■ What to do ■
Below are records; reproduce exactly the lines from the one that has "Chuẩn bị hành trang du học (161, 2449)" through the one that has "Motorsport (95, 1477)", ends included, and nothing more.

[[ Data, beginning ]]

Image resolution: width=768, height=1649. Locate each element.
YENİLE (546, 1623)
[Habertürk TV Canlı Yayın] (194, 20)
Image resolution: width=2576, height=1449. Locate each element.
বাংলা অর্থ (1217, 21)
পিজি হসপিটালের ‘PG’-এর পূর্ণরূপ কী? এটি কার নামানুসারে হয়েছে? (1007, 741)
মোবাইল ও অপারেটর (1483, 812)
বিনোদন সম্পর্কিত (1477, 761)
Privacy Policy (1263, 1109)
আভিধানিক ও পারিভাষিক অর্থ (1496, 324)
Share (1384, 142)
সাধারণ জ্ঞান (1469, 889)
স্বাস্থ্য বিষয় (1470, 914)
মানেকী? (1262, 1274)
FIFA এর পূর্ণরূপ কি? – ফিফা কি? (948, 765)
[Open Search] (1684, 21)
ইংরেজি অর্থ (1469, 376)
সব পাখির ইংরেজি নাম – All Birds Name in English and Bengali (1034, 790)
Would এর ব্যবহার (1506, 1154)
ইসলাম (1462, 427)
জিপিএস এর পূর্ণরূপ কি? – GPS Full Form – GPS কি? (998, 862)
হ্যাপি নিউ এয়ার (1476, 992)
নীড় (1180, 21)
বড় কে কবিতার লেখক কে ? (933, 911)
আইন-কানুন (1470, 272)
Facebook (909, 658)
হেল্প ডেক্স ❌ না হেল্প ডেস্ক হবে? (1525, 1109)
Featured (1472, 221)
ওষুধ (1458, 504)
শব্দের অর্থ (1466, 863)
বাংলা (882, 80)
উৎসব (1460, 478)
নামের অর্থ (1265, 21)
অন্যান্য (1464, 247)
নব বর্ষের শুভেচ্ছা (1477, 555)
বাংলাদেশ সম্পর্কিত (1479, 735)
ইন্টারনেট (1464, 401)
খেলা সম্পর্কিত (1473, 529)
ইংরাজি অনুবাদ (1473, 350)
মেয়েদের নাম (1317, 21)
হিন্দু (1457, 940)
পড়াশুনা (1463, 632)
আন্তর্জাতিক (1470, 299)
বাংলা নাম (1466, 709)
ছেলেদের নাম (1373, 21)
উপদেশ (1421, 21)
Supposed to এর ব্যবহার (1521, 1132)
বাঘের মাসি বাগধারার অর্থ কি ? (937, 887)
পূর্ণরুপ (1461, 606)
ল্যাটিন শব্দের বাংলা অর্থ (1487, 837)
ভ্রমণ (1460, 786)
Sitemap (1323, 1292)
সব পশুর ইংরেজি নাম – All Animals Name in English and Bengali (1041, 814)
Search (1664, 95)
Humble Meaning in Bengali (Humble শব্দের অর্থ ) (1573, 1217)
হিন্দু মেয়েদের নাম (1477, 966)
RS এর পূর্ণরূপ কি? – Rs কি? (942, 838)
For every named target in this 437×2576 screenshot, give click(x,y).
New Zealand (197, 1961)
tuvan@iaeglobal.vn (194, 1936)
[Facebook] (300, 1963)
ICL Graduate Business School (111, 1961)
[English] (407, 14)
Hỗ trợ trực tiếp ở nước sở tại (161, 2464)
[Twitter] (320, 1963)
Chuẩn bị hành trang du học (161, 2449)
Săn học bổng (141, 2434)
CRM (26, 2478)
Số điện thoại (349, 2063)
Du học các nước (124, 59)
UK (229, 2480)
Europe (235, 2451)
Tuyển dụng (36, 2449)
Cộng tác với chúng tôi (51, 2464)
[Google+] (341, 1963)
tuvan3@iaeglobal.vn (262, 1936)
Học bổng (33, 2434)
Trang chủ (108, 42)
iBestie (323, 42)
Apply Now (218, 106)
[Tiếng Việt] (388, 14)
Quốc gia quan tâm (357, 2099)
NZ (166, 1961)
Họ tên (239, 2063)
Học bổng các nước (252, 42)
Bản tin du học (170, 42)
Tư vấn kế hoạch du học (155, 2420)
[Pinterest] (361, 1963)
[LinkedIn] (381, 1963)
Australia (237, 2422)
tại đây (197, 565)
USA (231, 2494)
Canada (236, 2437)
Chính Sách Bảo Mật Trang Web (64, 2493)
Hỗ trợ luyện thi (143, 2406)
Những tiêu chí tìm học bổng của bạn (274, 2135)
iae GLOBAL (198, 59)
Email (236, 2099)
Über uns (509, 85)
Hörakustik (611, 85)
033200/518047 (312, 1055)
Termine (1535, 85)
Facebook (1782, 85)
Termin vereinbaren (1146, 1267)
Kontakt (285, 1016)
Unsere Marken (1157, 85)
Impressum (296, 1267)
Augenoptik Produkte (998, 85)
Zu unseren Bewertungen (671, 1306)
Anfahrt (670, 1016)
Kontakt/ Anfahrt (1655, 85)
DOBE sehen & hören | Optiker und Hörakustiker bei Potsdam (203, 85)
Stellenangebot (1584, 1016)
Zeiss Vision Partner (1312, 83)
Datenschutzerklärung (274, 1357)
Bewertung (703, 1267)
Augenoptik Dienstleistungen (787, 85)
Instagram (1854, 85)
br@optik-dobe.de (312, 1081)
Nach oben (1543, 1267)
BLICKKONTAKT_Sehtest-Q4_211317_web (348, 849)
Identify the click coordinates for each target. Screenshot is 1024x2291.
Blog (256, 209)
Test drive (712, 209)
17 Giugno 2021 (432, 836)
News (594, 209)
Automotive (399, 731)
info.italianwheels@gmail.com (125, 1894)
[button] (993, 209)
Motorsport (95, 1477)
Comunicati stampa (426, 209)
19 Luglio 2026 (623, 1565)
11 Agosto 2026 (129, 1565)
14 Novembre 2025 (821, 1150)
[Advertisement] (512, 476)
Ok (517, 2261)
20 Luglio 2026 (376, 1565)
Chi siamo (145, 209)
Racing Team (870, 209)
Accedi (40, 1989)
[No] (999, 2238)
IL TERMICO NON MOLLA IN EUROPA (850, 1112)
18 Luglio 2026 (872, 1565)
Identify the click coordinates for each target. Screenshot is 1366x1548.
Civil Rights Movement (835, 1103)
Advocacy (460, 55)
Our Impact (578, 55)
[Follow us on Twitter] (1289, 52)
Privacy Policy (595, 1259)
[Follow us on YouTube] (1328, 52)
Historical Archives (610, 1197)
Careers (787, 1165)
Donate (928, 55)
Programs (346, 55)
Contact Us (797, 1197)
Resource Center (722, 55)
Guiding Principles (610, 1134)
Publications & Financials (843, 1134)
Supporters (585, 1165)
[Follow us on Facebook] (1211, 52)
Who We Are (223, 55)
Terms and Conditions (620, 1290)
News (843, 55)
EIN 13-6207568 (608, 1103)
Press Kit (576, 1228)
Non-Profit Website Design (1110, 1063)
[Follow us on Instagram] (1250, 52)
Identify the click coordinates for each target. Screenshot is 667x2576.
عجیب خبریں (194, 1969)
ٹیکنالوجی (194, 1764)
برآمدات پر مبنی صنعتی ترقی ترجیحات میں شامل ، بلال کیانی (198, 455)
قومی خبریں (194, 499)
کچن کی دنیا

[[ Data, end ]]

■ Result of this exercise ■
Chuẩn bị hành trang du học (161, 2449)
Săn học bổng (141, 2434)
CRM (26, 2478)
Số điện thoại (349, 2063)
Du học các nước (124, 59)
UK (229, 2480)
Europe (235, 2451)
Tuyển dụng (36, 2449)
Cộng tác với chúng tôi (51, 2464)
[Google+] (341, 1963)
tuvan3@iaeglobal.vn (262, 1936)
Học bổng (33, 2434)
Trang chủ (108, 42)
iBestie (323, 42)
Apply Now (218, 106)
[Tiếng Việt] (388, 14)
Quốc gia quan tâm (357, 2099)
NZ (166, 1961)
Họ tên (239, 2063)
Học bổng các nước (252, 42)
Bản tin du học (170, 42)
Tư vấn kế hoạch du học (155, 2420)
[Pinterest] (361, 1963)
[LinkedIn] (381, 1963)
Australia (237, 2422)
tại đây (197, 565)
USA (231, 2494)
Canada (236, 2437)
Chính Sách Bảo Mật Trang Web (64, 2493)
Hỗ trợ luyện thi (143, 2406)
Những tiêu chí tìm học bổng của bạn (274, 2135)
iae GLOBAL (198, 59)
Email (236, 2099)
Über uns (509, 85)
Hörakustik (611, 85)
033200/518047 (312, 1055)
Termine (1535, 85)
Facebook (1782, 85)
Termin vereinbaren (1146, 1267)
Kontakt (285, 1016)
Unsere Marken (1157, 85)
Impressum (296, 1267)
Augenoptik Produkte (998, 85)
Zu unseren Bewertungen (671, 1306)
Anfahrt (670, 1016)
Kontakt/ Anfahrt (1655, 85)
DOBE sehen & hören | Optiker und Hörakustiker bei Potsdam (203, 85)
Stellenangebot (1584, 1016)
Zeiss Vision Partner (1312, 83)
Datenschutzerklärung (274, 1357)
Bewertung (703, 1267)
Augenoptik Dienstleistungen (787, 85)
Instagram (1854, 85)
br@optik-dobe.de (312, 1081)
Nach oben (1543, 1267)
BLICKKONTAKT_Sehtest-Q4_211317_web (348, 849)
Identify the click coordinates for each target. Screenshot is 1024x2291.
Blog (256, 209)
Test drive (712, 209)
17 Giugno 2021 (432, 836)
News (594, 209)
Automotive (399, 731)
info.italianwheels@gmail.com (125, 1894)
[button] (993, 209)
Motorsport (95, 1477)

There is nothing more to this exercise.